Cookson announced on 4 June 2013 that he would be running for election as President of the Union Cycliste Internationale (UCI) – the international federation for the sport of cycling. Cookson was elected at the annual Congress in Florence, Italy, on 27 September 2013.

In 2017, Cookson ran for reelection as UCI president, however he was beaten by president of the European Cycling Union David Lappartient 45 votes to 8.

==Involvement in the sport of cycling==
As a competitor, Cookson competed in road racing, track, cyclo-cross and MTB. The high point of his competitive career was winning the Lakeland Division Road Race championship in 1971.

More recently he has completed a number of sportive events, including l'Etape du Tour, the Fred Whitton Challenge and the Ride with Brad. He completed the Pyrenees Coast to Coast ride in 2011, and competed in the National Masters Track and Road Championships in 2012.
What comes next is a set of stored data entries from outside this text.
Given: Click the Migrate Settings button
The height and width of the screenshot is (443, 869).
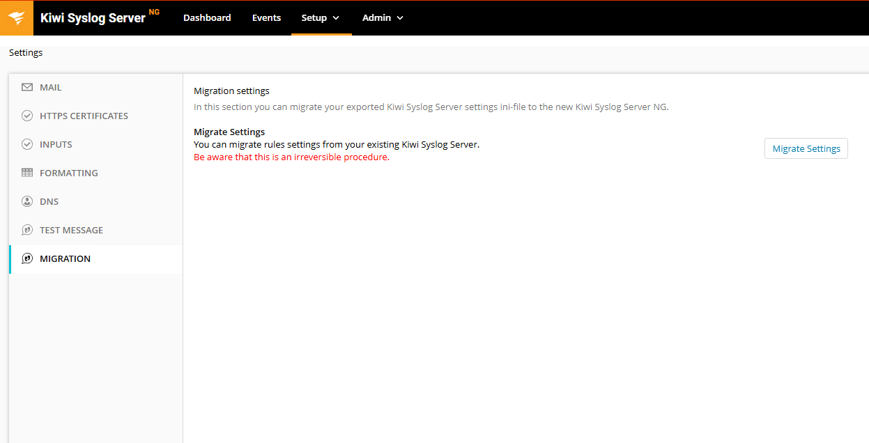Looking at the screenshot, I should click(x=806, y=148).
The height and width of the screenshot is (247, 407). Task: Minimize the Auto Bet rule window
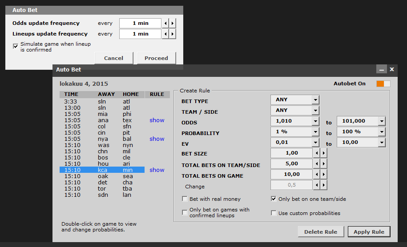[x=381, y=69]
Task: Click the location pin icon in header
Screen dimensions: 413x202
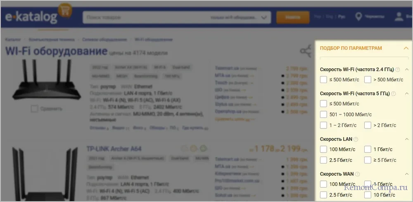Action: click(x=358, y=17)
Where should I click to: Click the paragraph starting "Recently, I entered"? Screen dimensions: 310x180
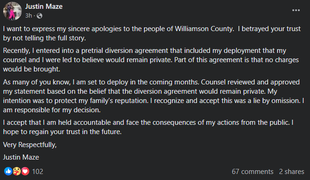click(x=151, y=60)
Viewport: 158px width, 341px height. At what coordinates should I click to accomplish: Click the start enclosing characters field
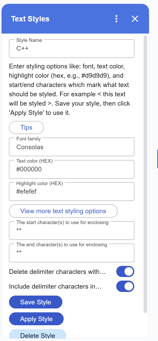(72, 230)
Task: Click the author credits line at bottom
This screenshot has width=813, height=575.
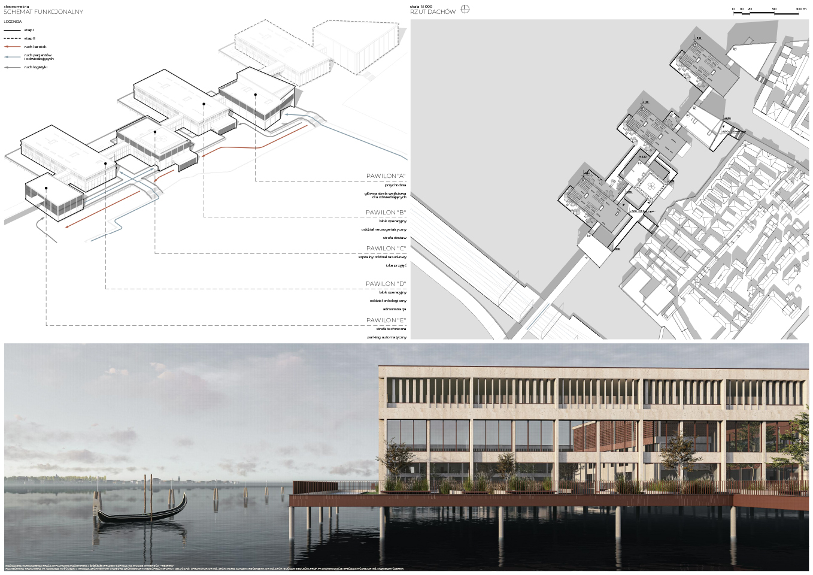Action: coord(204,567)
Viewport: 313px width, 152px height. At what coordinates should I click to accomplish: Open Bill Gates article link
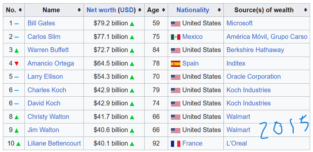click(41, 23)
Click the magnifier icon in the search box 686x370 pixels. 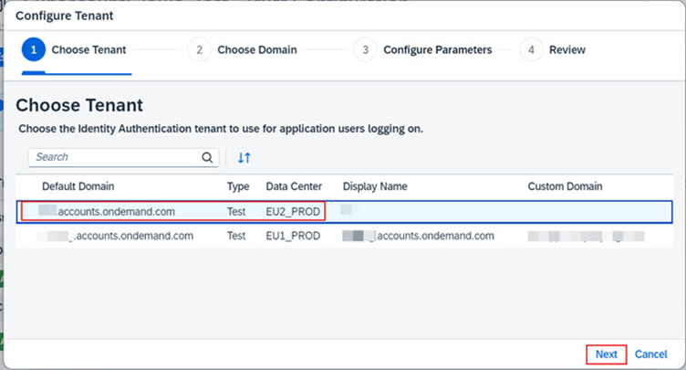pyautogui.click(x=207, y=157)
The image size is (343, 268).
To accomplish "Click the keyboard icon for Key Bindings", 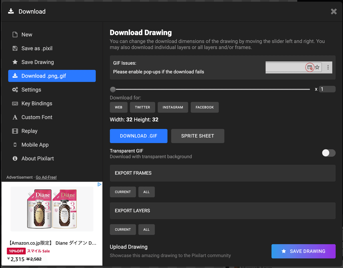I will (15, 103).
As an official, Cookson has organised or chaired the organising committee of events continuously since 1969, from club level to Premier Calendar. In 2010, for example, he chaired the Pendle Cycle Fest, which included the National Road Championships, the Colne GP circuit race, the Pendle Pedal sportive, and a summer-long programme of Sky Local rides for families.

==Honours==
Cookson was appointed Officer of the Order of the British Empire (OBE) in the 2008 New Year Honours for services to sport, and was made an Honorary Fellow of the University of Central Lancashire in 2009.

He was elected a member of the British Olympic Association's executive committee for a third term in October 2005, and again re-elected in November 2007.